Lens mount could be proprietary. ES belongs to Canon.

I wonder how difficult it would be to do this with something like an old A7RII - there seems to be a good amount of older Sony A-series cameras with some kind of display or motherboard issues on ebay, but otherwise perfectly functional sensors

I have been passively looking at doing something like you are suggesting, but then also turning it into more of a video camera. My main motivation is that it seems pretty much impossible to get a off the shelf sensor that has DPAF.

One big hurdle getting the datasheet for the sensors - they are usually quite quirky and even if you get the datasheet and all documentation you will still need support from the manufacturer to get everything working reliably.


I think the issue would be the missing datasheet. But I was thinking the same, old cameras seems to be the easiest source of a good sensor.

Pretty sure I saw a direct link posted to it on here not too long ago.

Great project! Congratulations to this young, and talented builder!

Was also fun to watch his video, see the progress, his nice home lab, and all the cool retro stuff he has around.

Keep it up.



The comment that captured my attention:

   SafariBob
   Meh... This is so easy to do. Anyone with moderate lego skills can put this together in an afternoon.
HN reader found in the wild?

I think he's reviewing the wrong camera... https://petapixel.com/2024/08/12/this-lego-camera-is-a-real-...

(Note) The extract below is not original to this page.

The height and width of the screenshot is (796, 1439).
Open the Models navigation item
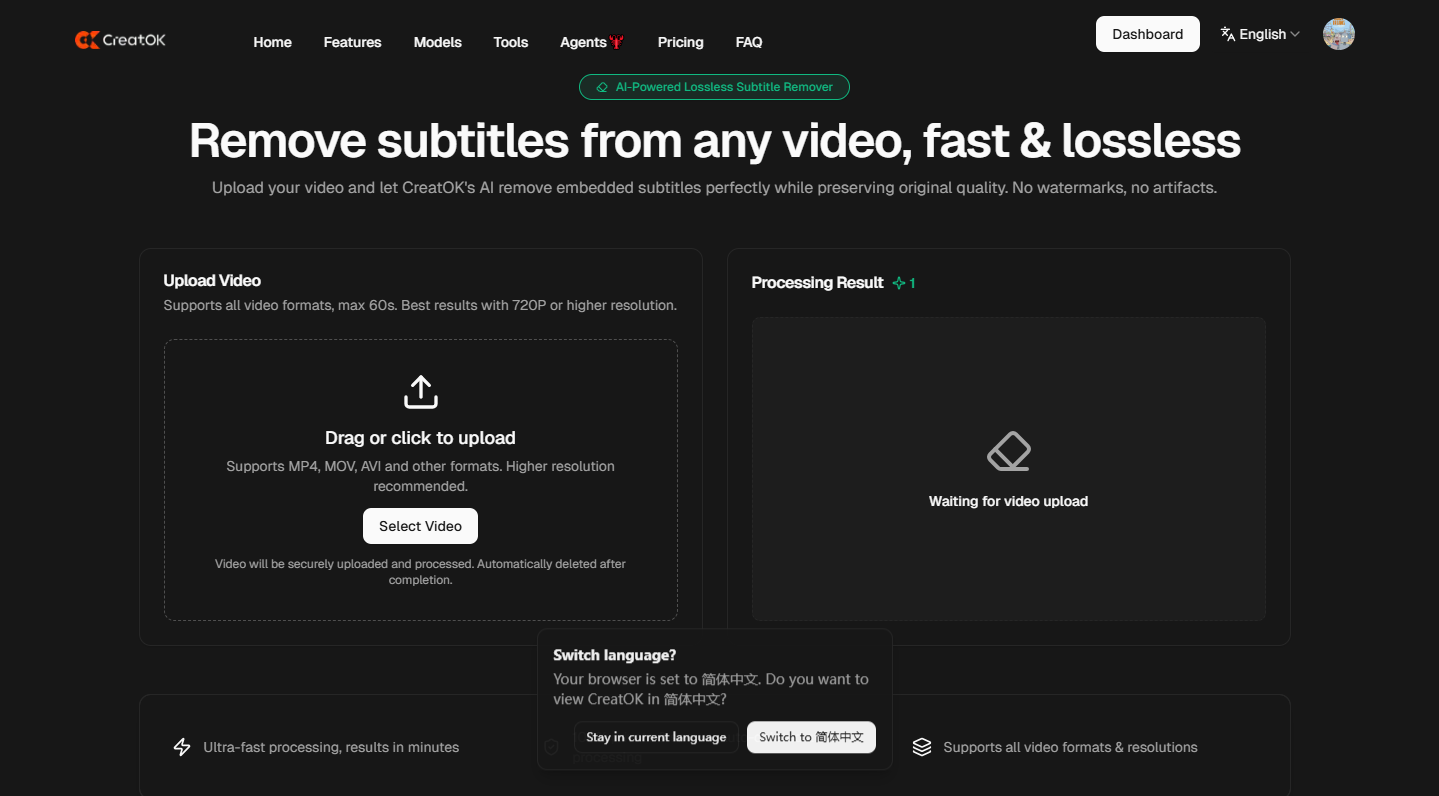coord(437,42)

No, an HN reader would need the full weekend

A HN reader would expound on why building you own camera is a waste of time, and anyway it should be written in Rust, and should have used a RISC-V or Mill processor, then gone back to reading HN.

I saw that as well. Can't tell if SafariBob is trolling or if he usually does afternoon lego projects with home built pick and place machines, reflow ovens, FPGAs, custom flex PCBs, C++ and verilog... But if he does I am deeply interested.

I wish there was a way to buy the hardware and get on with the project.

Does it run Linux?


It could if you want to. Xilinx Zynq 7010 has a Cortex A9 processor core.

Someone linked the GitHub. That should have the PCB grbr files; maybe you can get them made yourself and just buy the discrete/processor components from DigiKey. Also, DigiKey red makes PCBs.

That's a high barrier to entry for someone coming from the software side. Just sourcing components can be a shitshow.

I wish more cameras had no eyefinder. I never use it, it is a waste of resources and a needless weight and volume.

On a full sized interchangeable lens camera, I’d give up having a screen completely before giving up the viewfinder. It depends on what and how you shoot, of course, but trying to shoot sports or live music without a viewfinder would be horrible.

you can get Fuji GFX with detachabke eye finder.

That's great need to look into this RPi is cool but the quality is disappointing imo.